La plus connue de toutes ces "chenillées" est sans doute la Lehaître, peut-être parce qu'elle fit son apparition à la populaire Foire de Paris plutôt que sur le territoire "secret défense" du Polygone de Vincennes. Sa photo fut diffusée en 1938 via les agences de presse, dans de nombreux journaux, spécialisés ou non. Elle inspira rapidement les artistes du futur qui comprirent rapidement à quel usage guerrier on pouvait la destiner.
L'artiste de Modern Mechanix s'est inspiré de la deuxième mouture de la Lehaître. Car, pas plus que la Mercier, cette moto-chenille ne convint du premier coup aux militaires, malgré sa facilité déconcertante à escalader un tas de pavés...
Première version. La volumineuse chenille Kégresse en caoutchouc était entraînée par une couronne arrière solidaire d'un gros galet. D'autres galets dans le "nez" de la carrosserie et à l'aplomb des roulettes assuraient le relais de la chenille. Sa stabilité était confortée par deux roulettes auxiliaires suspendues sur des lames de ressorts cantilever. Ce qui ne contribuait pas à alléger l'ensemble, lequel dépassait les 400 kilos que le bloc-moteur Chaise 500 ACT emmenait péniblement à des 30 km/h !
La destination des roulettes reste un mystère. Elles sont mobiles sur le plan vertical et réagissent aux mouvements du guidon. Mais elles ce mouvement vertical n'est que de faible amplitude car limité par celui de leur ressort à lames cantilever.
Dans sa dernière version, Lehaître a supprimé les roulettes, à moins qu'elles ne soient dissimulées dans la carrosserie un peu plus élaborée (?). Toujours insuffisante aux yeux des militaires pour qui elle fut jugée "ne pouvant rendre aucun service à l'armée".
La Foire de Paris fut sans doute le seul lieu d'exposition où cette machine pouvait être montrée. Dommage qu'elle n'ait pas suscité plus d'attention de la presse spécialisée, ce qui nous laisse aujourd'hui sur notre faim de connaissances.
Dans un registre à peine plus raisonnable que ses "chenillées", Lehaître s'était déjà distingué en 1936 au célèbre Concours Lépine de Paris, parmi tous les Géo Trouvetou de la création motocycliste française. Dans la foulée des New-Motorcycle, Majestic et autres Durandal à châssis-coque en tôle emboutie de la toute fin des années 20, il a présenté son modèle, lui aussi en embouti mais articulé. De cette façon, la machine se dépliait comme un couteau suisse multi-outils ou un Leatherman, permettant en quelques secondes un accès aisé à ses principaux organes. La création du "french inventor" avait suscité assez d'intérêt pour traverser l'Atlantique et faire l'objet d'un article (ci-dessus) de la presse populaire nord-américaine, reprenant la presse française.

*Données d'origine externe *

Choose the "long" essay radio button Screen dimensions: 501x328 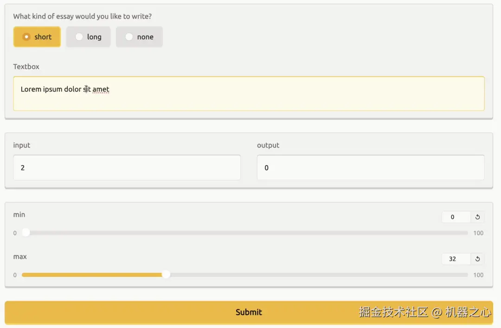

Comme un air de Monotrace dans la Géomobile de Géo Trouvetou (personnage créé par Carl Barks, chez Disney)
Si la moitié supérieure relevable apportait un confort indéniable dans le cas d'une intervention sur les éléments de la partie motrice, la double articulation de la fourche, ainsi fragilisée, était d'une utilité plus discutable. Sauf à assurer l'équilibre de l'ensemble en position ouverte. Il est néanmoins dommage que pas plus cette machine que l'une des chenillées Lehaître ne soit parvenue jusqu'à nous. Mais tous les espoirs restent permis : il a bien fallu un demi-siècle pour que les Mercier refassent surface !
(À suivre)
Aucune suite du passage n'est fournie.